> [Quoted passage]:
================================
Why didn't they notice.


As a child of the 90s, I had a yakbak recorder. My dad recorded a cute little message saying how much he loved me and to have a good day at school. I remember a friend recorded over his message and I was SO ANGRY even though it was an equally nice message.

Why didn’t they notice?

My dad often had to work on the weekends he had visitation of me. He would often give me the option of coming along or staying to hang out with my grandma. Even as a teenager, every time I choose not to go with him, I cried as he pulled off wondering if I would ever see him again.

Why didn’t anyone notice?

I remember being four years old and terrified of people coming into my house at night. If Santa can do it can’t others figure it out too? I followed my mom around the entire house checking every door and window to make sure it was locked. She told me Santa had to knock to be let in. I was still unsure. 

Why didn’t she notice?


I was about 15 years old and a talking back sarcastic brat. My mom asked me why. I told her because she talked about stuff that I was worried about and it irritated me. She asked me for examples and told me to write down all the things I was worried about. I wrote out two pages of worries, most being about my dad not being able to work or pay child support so my mom not allowing me to see him, his gout and ingrown toe nails acting up, my moms work getting bomb threats, and the Sun exploding because it’s a star (I kept that in the back of my head from Biology class).
I was 15… why didn’t they notice?!
================================
> [Exercise data]:
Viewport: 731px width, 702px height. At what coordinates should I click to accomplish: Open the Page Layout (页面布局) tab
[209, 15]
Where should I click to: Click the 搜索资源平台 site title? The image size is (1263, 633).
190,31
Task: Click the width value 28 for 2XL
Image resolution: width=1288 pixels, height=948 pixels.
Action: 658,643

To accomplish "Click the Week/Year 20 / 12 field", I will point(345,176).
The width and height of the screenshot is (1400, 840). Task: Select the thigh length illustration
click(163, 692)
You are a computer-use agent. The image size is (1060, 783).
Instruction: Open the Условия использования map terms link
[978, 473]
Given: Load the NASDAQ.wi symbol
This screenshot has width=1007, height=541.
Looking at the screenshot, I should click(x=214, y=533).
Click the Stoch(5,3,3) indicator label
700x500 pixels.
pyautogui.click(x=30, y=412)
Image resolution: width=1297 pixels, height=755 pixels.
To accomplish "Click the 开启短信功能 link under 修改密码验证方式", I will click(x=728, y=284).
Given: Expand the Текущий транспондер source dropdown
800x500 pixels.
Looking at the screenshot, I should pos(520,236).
================================
> [Assigned task]: Continue the personal essay about childhood worries that went unnoticed, starting after its final line.

> [Answer]:
On 9/11 I was 11 years old. When I found out about the Pentagon attack, I freaked out and tried to contact my dad. He worked in DC a lot. I couldn’t get in touch with him. I had a full on meltdown and was unable to function. 

I guess everyone struggled that day, but shouldn’t they have noticed?

Freshman year in high school, required PE class, drill sergeant bought in for circuit training exercises. He yelled, as drill sergeants do. I had a panic attack, ended up in the nurse’s office, breathing into a paper bag, and had to be picked up early.
How did they not notice?

Seventeen years old my dad died. I became obsessed with thinking I had all those bad feelings because I was having “premonitions” of losing him. It was my fault because I’d felt it coming for years. It was my fault he was alone when he died. It was all my fault. I gained at least 30lbs that year.
Why didn’t anyone notice?

Looking back now, with my 20/20 hindsight and chemically balanced brain, I see. I was broken. No one noticed. No one noticed but me. That was all my anxiety. All along. As far back as I can remember I was broken. And no one noticed but me.